• **Goal**
Reproduce the data from its first line through the line containing "(801, 699).", inclusive, replacing "cursor" with "pointer" and changing nothing else.

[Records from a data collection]

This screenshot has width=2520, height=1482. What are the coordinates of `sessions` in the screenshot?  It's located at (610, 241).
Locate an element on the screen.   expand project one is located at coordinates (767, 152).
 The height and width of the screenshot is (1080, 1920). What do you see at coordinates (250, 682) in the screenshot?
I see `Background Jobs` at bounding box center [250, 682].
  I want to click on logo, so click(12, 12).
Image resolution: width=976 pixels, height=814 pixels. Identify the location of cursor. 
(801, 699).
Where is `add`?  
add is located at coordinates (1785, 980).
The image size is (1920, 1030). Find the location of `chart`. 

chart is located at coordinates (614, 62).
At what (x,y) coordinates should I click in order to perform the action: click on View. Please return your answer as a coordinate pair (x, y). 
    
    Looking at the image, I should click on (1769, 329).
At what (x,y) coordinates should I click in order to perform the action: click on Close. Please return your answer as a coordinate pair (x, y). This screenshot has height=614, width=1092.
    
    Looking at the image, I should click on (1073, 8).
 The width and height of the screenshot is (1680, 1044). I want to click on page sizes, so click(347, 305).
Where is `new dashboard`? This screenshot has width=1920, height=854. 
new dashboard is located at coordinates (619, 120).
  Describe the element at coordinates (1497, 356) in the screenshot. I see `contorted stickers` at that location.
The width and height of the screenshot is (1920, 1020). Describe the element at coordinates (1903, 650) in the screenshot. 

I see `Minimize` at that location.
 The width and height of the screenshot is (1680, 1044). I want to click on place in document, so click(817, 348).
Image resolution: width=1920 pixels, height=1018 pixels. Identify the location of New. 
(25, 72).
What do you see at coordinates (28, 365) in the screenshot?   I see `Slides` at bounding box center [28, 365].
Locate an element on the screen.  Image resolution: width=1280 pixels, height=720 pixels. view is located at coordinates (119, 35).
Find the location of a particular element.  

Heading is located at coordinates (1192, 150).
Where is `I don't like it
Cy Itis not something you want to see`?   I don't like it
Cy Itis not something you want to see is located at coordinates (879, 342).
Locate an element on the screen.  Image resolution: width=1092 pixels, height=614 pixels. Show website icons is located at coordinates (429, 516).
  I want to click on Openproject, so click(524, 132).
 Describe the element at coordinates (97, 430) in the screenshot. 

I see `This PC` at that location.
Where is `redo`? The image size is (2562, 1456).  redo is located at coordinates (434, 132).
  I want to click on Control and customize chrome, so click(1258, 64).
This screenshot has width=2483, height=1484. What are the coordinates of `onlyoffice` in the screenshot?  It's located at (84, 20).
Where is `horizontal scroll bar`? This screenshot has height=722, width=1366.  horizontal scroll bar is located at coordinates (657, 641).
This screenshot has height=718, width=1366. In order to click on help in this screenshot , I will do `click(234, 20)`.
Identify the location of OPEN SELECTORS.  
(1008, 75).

• **Result for this task**
This screenshot has width=2520, height=1482. What are the coordinates of `sessions` in the screenshot?  It's located at (610, 241).
Locate an element on the screen.   expand project one is located at coordinates (767, 152).
 The height and width of the screenshot is (1080, 1920). What do you see at coordinates (250, 682) in the screenshot?
I see `Background Jobs` at bounding box center [250, 682].
  I want to click on logo, so click(12, 12).
Image resolution: width=976 pixels, height=814 pixels. Identify the location of pointer. 
(801, 699).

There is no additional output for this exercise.